Gene editing meets gene therapy
Despite continued ethical debate, latest advances in gene editing technologies are poised to transform patient treatment
Gene therapy is a brilliant concept: if genetic defects result in disease, why not use genetic engineering to correct them, curing or lessening symptoms? In practice, reliably and safely introducing the desired genetic changes proved problematic; some could not be achieved (for example, deleting harmful genes is much harder than introducing healthy ones), and others caused unintended, potentially harmful ‘off-target’ effects. Getting the changes made where they are needed in the body and making them last are also difficult.

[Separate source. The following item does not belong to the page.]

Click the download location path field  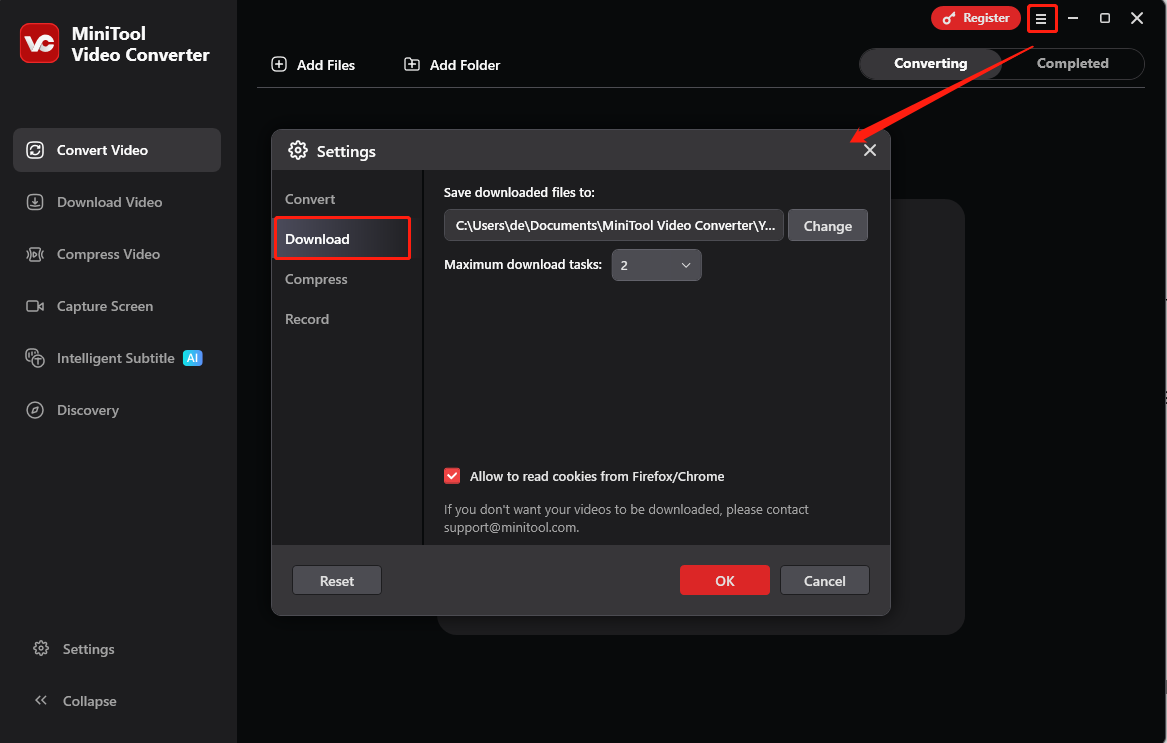[613, 225]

The good news is that recent revolutionary advances in gene editing now allow the introduction of a wide range of therapeutic genetic changes to cells with relative ease and accuracy, reducing the risk of unexpected side-effects.
Editing ethics
The use (theoretical or actual) of gene editing to modify human embryos has provoked intense ethical debate, and generated attention-grabbing headlines, but this is in many respects misleading. Issues of safety are likely to place embryonic gene editing applications firmly off limits for some time to come: there’s too much we don’t yet understand about the incredible complexity of the human genome, and alternative approaches to prevent the birth of children with severe inherited diseases, notably preimplantation genetic diagnosis.

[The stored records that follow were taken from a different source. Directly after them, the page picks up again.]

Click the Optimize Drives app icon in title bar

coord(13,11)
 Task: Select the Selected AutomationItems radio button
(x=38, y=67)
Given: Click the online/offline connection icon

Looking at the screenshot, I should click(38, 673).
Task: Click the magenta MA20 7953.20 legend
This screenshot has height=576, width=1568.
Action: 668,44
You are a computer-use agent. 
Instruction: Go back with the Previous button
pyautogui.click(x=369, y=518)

Nevertheless, gene editing is already proving useful. Besides the boost to medical research provided by the sudden ability to rapidly create genetically engineered animal models of disease and stem cell lines, there are also many therapeutic uses.
Benefits for blood disorders
Applications in disorders involving the blood are most advanced, avoiding the problems of delivery and long-term duration of effect as it is much easier to sample, change and replace affected cells. Eventually, gene editing may help make gene therapy a reality for a much wider range of conditions, though whilst safety concerns persist, severe disease such as Duchenne Muscular Dystrophy are likely to remain the priority.
Gene editing has already been cleverly combined with stem cell therapy to cure intractable form of blood cancer in a baby, and we are likely to see more of such treatment in the future, whether using a patient’s own (genetically altered) blood cell precursors – the ideal solution to prevent rejection of the implanted cells – or carefully modified donor versions to repopulate their blood with healthy cells.
Besides cancers, other haematological disorders such as sickle cell anaemia, haemophilia or thalassaemia could similarly benefit from this sort of approach, as might some forms of autoimmune disease such as lupus or rheumatoid arthritis.
A new approach to infectious disease
Other trials are examining whether gene editing can be used to treat HIV, by engineering patients’ immune cells to resist infection and destruction by the virus by removing the cell surface receptor to which the virus attaches. People without this receptor have a natural resistance to infection; treatment could allow patients already infected to retain healthy immune systems – perhaps even be cured by clearing the virus from their bodies completely.
Gene editing may be useful to combat other serious viral infections, such as hepatitis B; disabling viral genomes rather than their human cell receptors is of particular interest, although the ability of viruses to quickly mutate may mean that effective gene editing therapy might need to take out multiple viral targets simultaneously, much as combinations of antiviral drugs are often used.